> [Exercise directions] Each line in the listing below needs to be transcribed exactly.

Top of Source information

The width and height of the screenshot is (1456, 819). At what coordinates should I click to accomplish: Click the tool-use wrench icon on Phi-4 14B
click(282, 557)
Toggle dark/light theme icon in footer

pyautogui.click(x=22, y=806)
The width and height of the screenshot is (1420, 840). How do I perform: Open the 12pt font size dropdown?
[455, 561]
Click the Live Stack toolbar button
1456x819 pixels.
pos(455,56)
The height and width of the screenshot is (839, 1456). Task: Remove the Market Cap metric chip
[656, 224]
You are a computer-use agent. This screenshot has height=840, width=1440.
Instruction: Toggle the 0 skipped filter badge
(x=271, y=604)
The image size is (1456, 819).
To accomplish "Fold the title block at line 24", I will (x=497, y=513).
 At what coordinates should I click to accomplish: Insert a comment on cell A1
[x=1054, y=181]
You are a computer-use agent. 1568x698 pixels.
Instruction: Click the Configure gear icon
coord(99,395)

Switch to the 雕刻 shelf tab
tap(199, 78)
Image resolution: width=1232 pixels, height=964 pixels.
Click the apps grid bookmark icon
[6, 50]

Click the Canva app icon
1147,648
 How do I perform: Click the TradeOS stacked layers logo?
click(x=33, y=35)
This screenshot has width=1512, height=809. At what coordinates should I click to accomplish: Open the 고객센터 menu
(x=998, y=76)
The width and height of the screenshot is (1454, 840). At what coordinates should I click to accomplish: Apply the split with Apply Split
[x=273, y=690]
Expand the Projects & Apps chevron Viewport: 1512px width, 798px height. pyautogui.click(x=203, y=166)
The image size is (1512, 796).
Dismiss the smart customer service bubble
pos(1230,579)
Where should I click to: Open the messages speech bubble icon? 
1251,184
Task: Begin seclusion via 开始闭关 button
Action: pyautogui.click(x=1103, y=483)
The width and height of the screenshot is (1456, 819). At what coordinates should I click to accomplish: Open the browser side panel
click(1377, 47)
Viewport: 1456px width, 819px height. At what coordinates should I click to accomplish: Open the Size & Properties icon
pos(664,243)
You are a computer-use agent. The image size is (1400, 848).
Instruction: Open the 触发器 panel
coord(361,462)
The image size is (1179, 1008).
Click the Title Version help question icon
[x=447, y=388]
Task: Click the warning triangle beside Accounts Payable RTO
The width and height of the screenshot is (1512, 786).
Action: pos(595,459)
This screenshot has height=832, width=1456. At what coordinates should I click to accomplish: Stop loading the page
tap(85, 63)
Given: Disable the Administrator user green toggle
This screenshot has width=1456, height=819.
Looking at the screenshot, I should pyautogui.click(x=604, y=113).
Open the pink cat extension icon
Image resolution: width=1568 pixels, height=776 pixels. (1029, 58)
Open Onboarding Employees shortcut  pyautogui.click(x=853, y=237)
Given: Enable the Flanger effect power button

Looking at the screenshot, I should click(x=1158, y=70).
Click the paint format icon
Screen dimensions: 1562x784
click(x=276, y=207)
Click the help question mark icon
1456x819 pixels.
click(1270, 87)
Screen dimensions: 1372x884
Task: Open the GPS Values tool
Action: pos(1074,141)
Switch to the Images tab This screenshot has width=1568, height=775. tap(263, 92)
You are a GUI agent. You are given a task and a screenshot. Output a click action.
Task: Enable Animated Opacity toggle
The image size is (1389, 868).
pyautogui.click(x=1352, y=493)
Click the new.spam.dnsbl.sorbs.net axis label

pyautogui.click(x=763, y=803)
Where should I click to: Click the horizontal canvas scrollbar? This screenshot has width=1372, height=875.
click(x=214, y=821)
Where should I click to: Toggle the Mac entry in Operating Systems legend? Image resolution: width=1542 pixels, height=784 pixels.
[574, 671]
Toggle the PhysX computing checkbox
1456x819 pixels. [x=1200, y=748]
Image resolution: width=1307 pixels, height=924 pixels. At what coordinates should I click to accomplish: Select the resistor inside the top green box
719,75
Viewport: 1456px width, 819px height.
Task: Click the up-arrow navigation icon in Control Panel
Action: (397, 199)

Bottom of Source information

> [Solution to this task]
The width and height of the screenshot is (1456, 819). At what coordinates should I click to accomplish: Click the tool-use wrench icon on Phi-4 14B
click(282, 557)
Toggle dark/light theme icon in footer

pyautogui.click(x=22, y=806)
The width and height of the screenshot is (1420, 840). How do I perform: Open the 12pt font size dropdown?
[455, 561]
Click the Live Stack toolbar button
1456x819 pixels.
pos(455,56)
The height and width of the screenshot is (839, 1456). Task: Remove the Market Cap metric chip
[656, 224]
You are a computer-use agent. This screenshot has height=840, width=1440.
Instruction: Toggle the 0 skipped filter badge
(x=271, y=604)
The image size is (1456, 819).
To accomplish "Fold the title block at line 24", I will (x=497, y=513).
 At what coordinates should I click to accomplish: Insert a comment on cell A1
[x=1054, y=181]
You are a computer-use agent. 1568x698 pixels.
Instruction: Click the Configure gear icon
coord(99,395)

Switch to the 雕刻 shelf tab
tap(199, 78)
Image resolution: width=1232 pixels, height=964 pixels.
Click the apps grid bookmark icon
[6, 50]

Click the Canva app icon
1147,648
 How do I perform: Click the TradeOS stacked layers logo?
click(x=33, y=35)
This screenshot has width=1512, height=809. At what coordinates should I click to accomplish: Open the 고객센터 menu
(x=998, y=76)
The width and height of the screenshot is (1454, 840). At what coordinates should I click to accomplish: Apply the split with Apply Split
[x=273, y=690]
Expand the Projects & Apps chevron Viewport: 1512px width, 798px height. pyautogui.click(x=203, y=166)
The image size is (1512, 796).
Dismiss the smart customer service bubble
pos(1230,579)
Where should I click to: Open the messages speech bubble icon? 
1251,184
Task: Begin seclusion via 开始闭关 button
Action: pyautogui.click(x=1103, y=483)
The width and height of the screenshot is (1456, 819). At what coordinates should I click to accomplish: Open the browser side panel
click(1377, 47)
Viewport: 1456px width, 819px height. At what coordinates should I click to accomplish: Open the Size & Properties icon
pos(664,243)
You are a computer-use agent. The image size is (1400, 848).
Instruction: Open the 触发器 panel
coord(361,462)
The image size is (1179, 1008).
Click the Title Version help question icon
[x=447, y=388]
Task: Click the warning triangle beside Accounts Payable RTO
The width and height of the screenshot is (1512, 786).
Action: pos(595,459)
This screenshot has height=832, width=1456. At what coordinates should I click to accomplish: Stop loading the page
tap(85, 63)
Given: Disable the Administrator user green toggle
This screenshot has width=1456, height=819.
Looking at the screenshot, I should pyautogui.click(x=604, y=113).
Open the pink cat extension icon
Image resolution: width=1568 pixels, height=776 pixels. (1029, 58)
Open Onboarding Employees shortcut  pyautogui.click(x=853, y=237)
Given: Enable the Flanger effect power button

Looking at the screenshot, I should click(x=1158, y=70).
Click the paint format icon
Screen dimensions: 1562x784
click(x=276, y=207)
Click the help question mark icon
1456x819 pixels.
click(1270, 87)
Screen dimensions: 1372x884
Task: Open the GPS Values tool
Action: pos(1074,141)
Switch to the Images tab This screenshot has width=1568, height=775. tap(263, 92)
You are a GUI agent. You are given a task and a screenshot. Output a click action.
Task: Enable Animated Opacity toggle
The image size is (1389, 868).
pyautogui.click(x=1352, y=493)
Click the new.spam.dnsbl.sorbs.net axis label

pyautogui.click(x=763, y=803)
Where should I click to: Click the horizontal canvas scrollbar? This screenshot has width=1372, height=875.
click(x=214, y=821)
Where should I click to: Toggle the Mac entry in Operating Systems legend? Image resolution: width=1542 pixels, height=784 pixels.
[574, 671]
Toggle the PhysX computing checkbox
1456x819 pixels. [x=1200, y=748]
Image resolution: width=1307 pixels, height=924 pixels. At what coordinates should I click to accomplish: Select the resistor inside the top green box
719,75
Viewport: 1456px width, 819px height.
Task: Click the up-arrow navigation icon in Control Panel
Action: (397, 199)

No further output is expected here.